Исходный текст
С благоговейными интонациями рассказывается о государе императоре Николае I, Филарете, Фотии. Гротескные тона отводятся для Белинского и Некрасова. Именно за это тридцатилетний Борис Садовской отказывал романам Мережковского в праве называться серьезной литературой.
Теперь его то и дело покидал даже столь редко изменявший ему исторический и эстетический вкус.
Жуковский у него публично осуждает только что погибшего Пушкина и выражает сочувствие Геккерну — ситуация, невозможная ни исторически, ни психологически, ни этически.
Уваров с его изысканной, аристократической вежливостью называет хорошо знакомого ему А. В. Никитенко «любезнейший».
Крайности сходились. Вульгарный клерикализм в существе своего метода оказывался как две капли воды похож на вульгарный социологизм массовой официальной исторической романистики 40–50-х годов.
Культурная традиция жестоко наказывала Садовского за ренегатство и за посягательство на свои святыни, и лишь там, где он не противоречил ей, она позволила ему реализовать писательское дарование.

Исходные данные

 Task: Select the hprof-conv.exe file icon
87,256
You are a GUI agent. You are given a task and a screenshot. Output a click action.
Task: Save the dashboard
--
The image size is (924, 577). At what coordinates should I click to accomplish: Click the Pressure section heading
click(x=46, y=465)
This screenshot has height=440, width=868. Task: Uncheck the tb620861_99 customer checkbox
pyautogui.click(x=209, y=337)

Задания
- a) Назовите всех, о ком, согласно тексту о прозе Садовского, рассказывается с благоговейными интонациями или в гротескных тонах.
- b) Продолжите текст о прозе Садовского, начав сразу после его последней фразы.
Записи здесь не понадобятся.

Ответы
- a) Николай I, Филарет, Фотий, Белинский, Некрасов.

- b)
Мы говорили уже о той необычайной осязаемости, какой достигает в романе материальная плоть исторического бытия, из которой вырастает образ Афродита Егорова — характер сложный, драматичный и художественно убедительный. В нем воплощена соловьевская идея «смиренного человека».
Епафродита-Афродита Егорова одушевляет идеал божественного, религиозного искусства. Его смирение — служение этому идеалу, и оно придает ему ту внутреннюю устойчивость и убежденность, которые сильнее всякого бунта. Оно поднимает его над собственной физической ущербностью и немощью, освещает внутренним светом его неразделенную любовь, придает нравственное достоинство его «рабской» покорности господам.